Quote the citation entry word for word, starting at "[KSCI] Korea Science" and ending at "Resources, Jungwon University)".

> Provided passage:
###

[KSCI] Korea Science Citation Index Service

http://dx.doi.org/10.12989/gae.2020.20.3.175

A set of failure variables for analyzing stability of slopes and tunnels

Kim, Jun-Mo (School of Earth and Environmental Sciences, Seoul National University)
Lee, Sungho (School of Earth and Environmental Sciences, Seoul National University)
Park, Jai-Yong (School of Earth and Environmental Sciences, Seoul National University)
Kihm, Jung-Hwi (Department of Renewable Energy and Resources, Jungwon University)
Park, Sangho (School of Mechanical Engineering, Chungnam National University)

###

> Extracted data:
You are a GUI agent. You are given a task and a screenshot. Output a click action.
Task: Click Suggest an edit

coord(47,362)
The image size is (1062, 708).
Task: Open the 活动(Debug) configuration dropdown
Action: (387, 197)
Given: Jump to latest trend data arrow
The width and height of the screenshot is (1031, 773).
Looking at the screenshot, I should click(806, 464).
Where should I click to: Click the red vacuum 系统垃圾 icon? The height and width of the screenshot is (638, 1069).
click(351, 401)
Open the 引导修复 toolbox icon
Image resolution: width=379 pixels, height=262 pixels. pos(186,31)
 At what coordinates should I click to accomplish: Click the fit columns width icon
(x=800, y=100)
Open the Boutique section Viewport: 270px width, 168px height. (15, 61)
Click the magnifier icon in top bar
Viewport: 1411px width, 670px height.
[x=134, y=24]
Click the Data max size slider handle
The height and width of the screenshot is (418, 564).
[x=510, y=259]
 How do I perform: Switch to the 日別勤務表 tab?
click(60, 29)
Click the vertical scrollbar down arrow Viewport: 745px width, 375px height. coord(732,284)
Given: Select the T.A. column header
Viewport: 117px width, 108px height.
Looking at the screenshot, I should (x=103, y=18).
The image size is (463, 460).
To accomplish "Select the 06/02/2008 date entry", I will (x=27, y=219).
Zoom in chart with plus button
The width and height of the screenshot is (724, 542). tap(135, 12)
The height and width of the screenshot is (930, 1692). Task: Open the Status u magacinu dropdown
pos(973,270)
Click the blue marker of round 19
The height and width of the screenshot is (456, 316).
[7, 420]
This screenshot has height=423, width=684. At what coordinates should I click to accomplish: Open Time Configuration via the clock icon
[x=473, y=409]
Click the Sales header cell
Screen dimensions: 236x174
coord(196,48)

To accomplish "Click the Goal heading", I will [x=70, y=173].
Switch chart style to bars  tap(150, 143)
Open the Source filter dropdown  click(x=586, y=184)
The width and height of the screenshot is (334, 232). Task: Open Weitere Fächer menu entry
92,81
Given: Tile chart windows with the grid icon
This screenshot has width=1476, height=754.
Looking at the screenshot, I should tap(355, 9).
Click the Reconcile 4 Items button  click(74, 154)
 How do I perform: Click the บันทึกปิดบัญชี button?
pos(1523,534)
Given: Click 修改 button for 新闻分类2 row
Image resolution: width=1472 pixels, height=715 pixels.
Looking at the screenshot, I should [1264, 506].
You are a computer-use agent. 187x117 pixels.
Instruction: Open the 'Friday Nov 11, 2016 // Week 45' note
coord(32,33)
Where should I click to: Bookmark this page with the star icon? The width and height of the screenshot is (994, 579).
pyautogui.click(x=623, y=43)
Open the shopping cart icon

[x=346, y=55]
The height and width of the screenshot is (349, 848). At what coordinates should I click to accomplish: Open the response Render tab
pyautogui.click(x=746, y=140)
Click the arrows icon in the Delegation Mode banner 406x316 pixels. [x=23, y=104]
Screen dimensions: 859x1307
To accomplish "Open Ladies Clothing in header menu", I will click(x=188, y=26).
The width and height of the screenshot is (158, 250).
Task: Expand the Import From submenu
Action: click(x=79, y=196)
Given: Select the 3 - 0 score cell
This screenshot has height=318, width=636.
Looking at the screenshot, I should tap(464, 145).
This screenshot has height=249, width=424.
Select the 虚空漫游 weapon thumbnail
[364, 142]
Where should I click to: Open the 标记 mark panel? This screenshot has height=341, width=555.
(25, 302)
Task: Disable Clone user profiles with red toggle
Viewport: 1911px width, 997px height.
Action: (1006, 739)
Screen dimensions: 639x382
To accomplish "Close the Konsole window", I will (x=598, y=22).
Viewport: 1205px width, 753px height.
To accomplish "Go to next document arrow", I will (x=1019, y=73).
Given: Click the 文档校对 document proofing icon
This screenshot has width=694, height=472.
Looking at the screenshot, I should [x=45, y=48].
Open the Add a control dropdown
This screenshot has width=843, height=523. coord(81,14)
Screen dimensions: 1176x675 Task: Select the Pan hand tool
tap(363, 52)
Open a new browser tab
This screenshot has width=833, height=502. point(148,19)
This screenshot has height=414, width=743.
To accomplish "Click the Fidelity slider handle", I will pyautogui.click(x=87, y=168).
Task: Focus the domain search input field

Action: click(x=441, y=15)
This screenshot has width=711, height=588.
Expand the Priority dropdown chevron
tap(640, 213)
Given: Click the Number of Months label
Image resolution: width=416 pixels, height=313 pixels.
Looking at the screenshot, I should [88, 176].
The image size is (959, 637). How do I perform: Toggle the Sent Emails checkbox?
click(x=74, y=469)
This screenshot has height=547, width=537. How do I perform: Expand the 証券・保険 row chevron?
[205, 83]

###

> Completed task:
[KSCI] Korea Science Citation Index Service

http://dx.doi.org/10.12989/gae.2020.20.3.175

A set of failure variables for analyzing stability of slopes and tunnels

Kim, Jun-Mo (School of Earth and Environmental Sciences, Seoul National University)
Lee, Sungho (School of Earth and Environmental Sciences, Seoul National University)
Park, Jai-Yong (School of Earth and Environmental Sciences, Seoul National University)
Kihm, Jung-Hwi (Department of Renewable Energy and Resources, Jungwon University)